-- WHAT IS REQUIRED --
Copy out exactly the lines from the line containing "Instruction: Select parcel 2081 on the map" to the end of the listing.
Segment Open
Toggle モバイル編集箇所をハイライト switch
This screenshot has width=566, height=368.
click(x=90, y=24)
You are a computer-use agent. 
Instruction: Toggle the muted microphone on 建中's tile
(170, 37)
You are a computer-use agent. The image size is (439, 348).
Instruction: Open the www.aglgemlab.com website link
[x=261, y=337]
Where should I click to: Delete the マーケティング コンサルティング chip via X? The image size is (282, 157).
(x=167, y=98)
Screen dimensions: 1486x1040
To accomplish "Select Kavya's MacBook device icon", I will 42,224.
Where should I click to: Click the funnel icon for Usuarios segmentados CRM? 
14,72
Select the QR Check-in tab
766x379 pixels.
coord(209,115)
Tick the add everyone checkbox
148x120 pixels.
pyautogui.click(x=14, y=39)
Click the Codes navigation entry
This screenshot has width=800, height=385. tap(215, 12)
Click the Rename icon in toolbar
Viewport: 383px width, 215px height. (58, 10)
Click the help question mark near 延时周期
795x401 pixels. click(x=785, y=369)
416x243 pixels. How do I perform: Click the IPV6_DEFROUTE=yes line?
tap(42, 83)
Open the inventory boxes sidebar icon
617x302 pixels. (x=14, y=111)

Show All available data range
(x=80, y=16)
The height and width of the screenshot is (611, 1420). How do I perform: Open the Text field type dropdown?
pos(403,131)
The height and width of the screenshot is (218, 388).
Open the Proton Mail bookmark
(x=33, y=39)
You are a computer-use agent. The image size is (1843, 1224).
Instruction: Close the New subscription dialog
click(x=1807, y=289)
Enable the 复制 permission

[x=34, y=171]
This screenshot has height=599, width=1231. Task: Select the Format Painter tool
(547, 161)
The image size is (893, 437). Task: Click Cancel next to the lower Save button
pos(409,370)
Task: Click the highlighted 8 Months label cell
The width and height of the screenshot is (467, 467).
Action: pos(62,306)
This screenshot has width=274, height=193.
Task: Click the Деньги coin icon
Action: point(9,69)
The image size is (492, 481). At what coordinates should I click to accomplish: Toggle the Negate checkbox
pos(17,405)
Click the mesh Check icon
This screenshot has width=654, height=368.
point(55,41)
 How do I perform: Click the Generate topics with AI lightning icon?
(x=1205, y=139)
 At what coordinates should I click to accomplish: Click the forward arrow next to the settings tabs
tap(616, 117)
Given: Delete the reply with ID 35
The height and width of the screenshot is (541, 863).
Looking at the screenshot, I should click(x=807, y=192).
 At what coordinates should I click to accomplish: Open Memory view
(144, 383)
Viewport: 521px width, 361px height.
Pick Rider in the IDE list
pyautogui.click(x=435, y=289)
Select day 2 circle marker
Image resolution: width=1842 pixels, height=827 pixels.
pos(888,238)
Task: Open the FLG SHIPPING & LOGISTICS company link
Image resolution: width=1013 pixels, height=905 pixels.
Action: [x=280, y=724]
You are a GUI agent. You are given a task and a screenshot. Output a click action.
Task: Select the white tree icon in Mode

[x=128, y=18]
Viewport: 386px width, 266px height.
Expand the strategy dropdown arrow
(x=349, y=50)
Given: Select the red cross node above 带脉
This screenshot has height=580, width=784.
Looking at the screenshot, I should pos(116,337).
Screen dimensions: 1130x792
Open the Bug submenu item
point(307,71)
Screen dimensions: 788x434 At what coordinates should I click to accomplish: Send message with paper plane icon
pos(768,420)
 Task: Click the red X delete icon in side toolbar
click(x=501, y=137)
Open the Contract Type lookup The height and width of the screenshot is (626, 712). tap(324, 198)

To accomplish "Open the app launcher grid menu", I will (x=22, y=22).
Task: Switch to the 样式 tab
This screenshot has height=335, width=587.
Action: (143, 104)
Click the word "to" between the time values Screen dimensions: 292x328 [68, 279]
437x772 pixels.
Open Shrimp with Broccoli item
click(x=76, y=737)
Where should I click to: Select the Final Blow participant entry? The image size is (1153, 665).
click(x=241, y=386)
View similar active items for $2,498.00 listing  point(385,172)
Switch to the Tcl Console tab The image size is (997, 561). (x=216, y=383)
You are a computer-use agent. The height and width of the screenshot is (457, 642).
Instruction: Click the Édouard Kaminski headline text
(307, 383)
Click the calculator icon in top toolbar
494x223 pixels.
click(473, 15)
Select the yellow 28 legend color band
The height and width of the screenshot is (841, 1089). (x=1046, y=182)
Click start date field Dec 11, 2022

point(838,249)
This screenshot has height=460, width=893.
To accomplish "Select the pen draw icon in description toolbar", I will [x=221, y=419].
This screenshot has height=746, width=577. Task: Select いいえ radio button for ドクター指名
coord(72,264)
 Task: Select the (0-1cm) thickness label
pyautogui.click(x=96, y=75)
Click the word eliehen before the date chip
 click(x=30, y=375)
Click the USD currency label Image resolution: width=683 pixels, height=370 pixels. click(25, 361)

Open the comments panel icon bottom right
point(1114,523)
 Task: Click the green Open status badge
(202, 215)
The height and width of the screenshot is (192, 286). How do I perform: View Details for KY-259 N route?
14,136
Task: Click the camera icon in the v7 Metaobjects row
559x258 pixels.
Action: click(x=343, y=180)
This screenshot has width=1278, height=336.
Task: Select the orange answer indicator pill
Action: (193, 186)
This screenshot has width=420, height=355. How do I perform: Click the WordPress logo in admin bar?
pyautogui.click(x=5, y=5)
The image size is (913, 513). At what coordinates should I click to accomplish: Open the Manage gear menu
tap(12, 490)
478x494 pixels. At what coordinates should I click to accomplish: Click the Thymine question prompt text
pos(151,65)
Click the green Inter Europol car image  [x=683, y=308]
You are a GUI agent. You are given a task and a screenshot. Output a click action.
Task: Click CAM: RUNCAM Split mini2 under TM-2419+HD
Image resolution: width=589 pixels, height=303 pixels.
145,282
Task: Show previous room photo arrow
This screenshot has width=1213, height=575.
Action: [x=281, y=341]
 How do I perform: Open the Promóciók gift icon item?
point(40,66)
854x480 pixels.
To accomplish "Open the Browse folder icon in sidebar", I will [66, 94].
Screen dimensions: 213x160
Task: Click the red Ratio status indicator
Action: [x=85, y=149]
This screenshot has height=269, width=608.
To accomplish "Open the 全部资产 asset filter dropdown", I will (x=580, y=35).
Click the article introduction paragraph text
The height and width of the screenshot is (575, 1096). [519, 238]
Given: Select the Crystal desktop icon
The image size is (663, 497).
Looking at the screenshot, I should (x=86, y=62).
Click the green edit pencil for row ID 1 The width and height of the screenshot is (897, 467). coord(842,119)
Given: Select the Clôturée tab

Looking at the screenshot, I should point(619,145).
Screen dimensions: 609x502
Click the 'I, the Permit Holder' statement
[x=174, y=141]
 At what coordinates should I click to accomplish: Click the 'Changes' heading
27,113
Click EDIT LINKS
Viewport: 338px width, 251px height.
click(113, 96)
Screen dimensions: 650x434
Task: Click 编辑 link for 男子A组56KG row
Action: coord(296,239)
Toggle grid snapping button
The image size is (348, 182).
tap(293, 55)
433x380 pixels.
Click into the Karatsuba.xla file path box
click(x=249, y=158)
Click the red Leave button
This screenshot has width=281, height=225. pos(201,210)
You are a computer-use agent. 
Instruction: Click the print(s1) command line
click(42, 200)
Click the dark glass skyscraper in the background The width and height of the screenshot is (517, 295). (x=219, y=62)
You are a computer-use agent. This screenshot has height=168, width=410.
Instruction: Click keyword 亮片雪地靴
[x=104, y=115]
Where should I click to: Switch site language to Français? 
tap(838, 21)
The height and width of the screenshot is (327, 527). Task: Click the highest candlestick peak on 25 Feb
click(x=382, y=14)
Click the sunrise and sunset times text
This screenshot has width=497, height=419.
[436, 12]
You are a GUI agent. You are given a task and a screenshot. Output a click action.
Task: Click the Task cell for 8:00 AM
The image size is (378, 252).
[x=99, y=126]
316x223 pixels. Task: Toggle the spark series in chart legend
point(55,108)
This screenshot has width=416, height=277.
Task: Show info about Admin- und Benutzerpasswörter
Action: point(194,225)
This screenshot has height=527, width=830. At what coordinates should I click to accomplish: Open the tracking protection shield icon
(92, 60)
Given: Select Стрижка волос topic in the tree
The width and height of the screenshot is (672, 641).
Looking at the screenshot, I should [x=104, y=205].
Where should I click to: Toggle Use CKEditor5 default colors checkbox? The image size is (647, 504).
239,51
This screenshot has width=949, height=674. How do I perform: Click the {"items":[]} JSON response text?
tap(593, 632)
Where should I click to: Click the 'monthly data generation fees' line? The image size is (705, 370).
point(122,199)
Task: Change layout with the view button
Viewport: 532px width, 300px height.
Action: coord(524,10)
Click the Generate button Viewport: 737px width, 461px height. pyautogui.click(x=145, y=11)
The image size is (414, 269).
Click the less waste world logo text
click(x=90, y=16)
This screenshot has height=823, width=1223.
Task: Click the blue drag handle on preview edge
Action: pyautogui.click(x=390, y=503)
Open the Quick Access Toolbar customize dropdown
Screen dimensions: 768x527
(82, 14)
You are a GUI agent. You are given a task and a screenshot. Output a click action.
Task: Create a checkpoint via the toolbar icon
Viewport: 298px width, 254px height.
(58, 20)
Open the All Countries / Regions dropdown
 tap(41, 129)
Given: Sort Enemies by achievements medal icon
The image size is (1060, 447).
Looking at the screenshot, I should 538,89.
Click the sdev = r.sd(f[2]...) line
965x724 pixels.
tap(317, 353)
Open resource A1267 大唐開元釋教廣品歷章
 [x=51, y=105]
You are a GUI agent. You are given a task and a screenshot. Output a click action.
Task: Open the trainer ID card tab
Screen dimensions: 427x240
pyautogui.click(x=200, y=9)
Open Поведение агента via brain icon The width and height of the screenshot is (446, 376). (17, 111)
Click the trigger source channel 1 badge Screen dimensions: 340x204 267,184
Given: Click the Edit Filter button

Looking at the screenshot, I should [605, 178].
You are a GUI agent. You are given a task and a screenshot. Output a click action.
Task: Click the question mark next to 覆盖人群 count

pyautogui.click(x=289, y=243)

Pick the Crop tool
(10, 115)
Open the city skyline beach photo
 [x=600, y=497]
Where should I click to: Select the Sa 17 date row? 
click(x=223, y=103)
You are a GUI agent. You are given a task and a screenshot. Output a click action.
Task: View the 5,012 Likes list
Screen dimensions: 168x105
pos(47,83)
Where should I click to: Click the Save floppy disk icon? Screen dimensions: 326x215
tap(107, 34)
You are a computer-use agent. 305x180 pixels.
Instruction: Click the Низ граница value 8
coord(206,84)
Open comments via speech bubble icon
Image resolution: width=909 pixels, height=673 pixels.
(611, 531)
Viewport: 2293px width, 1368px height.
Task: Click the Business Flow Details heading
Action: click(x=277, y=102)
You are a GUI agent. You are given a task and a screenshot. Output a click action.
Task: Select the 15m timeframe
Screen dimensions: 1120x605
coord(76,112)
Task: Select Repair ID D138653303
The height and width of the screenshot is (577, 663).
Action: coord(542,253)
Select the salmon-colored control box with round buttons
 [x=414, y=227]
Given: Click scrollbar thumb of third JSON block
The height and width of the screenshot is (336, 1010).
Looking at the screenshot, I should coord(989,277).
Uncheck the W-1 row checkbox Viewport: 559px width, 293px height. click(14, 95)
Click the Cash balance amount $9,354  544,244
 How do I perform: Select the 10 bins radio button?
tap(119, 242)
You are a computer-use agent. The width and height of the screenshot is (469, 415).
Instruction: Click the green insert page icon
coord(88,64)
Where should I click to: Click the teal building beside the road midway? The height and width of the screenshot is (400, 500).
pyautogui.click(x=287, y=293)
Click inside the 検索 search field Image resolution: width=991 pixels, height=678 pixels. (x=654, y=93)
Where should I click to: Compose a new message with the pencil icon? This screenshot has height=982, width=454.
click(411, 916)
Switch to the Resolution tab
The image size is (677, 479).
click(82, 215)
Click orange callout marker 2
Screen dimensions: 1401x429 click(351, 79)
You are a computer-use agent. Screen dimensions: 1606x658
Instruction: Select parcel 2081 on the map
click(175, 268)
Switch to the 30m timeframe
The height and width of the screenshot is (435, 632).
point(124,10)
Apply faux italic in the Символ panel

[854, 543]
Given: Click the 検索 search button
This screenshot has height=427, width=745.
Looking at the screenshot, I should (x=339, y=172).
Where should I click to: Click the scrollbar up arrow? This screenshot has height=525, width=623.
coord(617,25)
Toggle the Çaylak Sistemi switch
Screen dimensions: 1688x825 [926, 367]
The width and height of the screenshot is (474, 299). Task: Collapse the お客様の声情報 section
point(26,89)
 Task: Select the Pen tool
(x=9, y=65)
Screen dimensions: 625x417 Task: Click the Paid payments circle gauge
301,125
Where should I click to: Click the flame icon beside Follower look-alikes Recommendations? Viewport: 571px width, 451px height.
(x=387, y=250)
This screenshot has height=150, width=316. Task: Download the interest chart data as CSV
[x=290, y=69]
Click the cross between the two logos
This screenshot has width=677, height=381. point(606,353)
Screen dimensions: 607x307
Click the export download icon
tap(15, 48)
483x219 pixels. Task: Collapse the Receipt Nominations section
Segment Closed
-- ANSWER TO THIS EXERCISE --
Instruction: Select parcel 2081 on the map
click(175, 268)
Switch to the 30m timeframe
The height and width of the screenshot is (435, 632).
point(124,10)
Apply faux italic in the Символ panel

[854, 543]
Given: Click the 検索 search button
This screenshot has height=427, width=745.
Looking at the screenshot, I should (x=339, y=172).
Where should I click to: Click the scrollbar up arrow? This screenshot has height=525, width=623.
coord(617,25)
Toggle the Çaylak Sistemi switch
Screen dimensions: 1688x825 [926, 367]
The width and height of the screenshot is (474, 299). Task: Collapse the お客様の声情報 section
point(26,89)
 Task: Select the Pen tool
(x=9, y=65)
Screen dimensions: 625x417 Task: Click the Paid payments circle gauge
301,125
Where should I click to: Click the flame icon beside Follower look-alikes Recommendations? Viewport: 571px width, 451px height.
(x=387, y=250)
This screenshot has height=150, width=316. Task: Download the interest chart data as CSV
[x=290, y=69]
Click the cross between the two logos
This screenshot has width=677, height=381. point(606,353)
Screen dimensions: 607x307
Click the export download icon
tap(15, 48)
483x219 pixels. Task: Collapse the Receipt Nominations section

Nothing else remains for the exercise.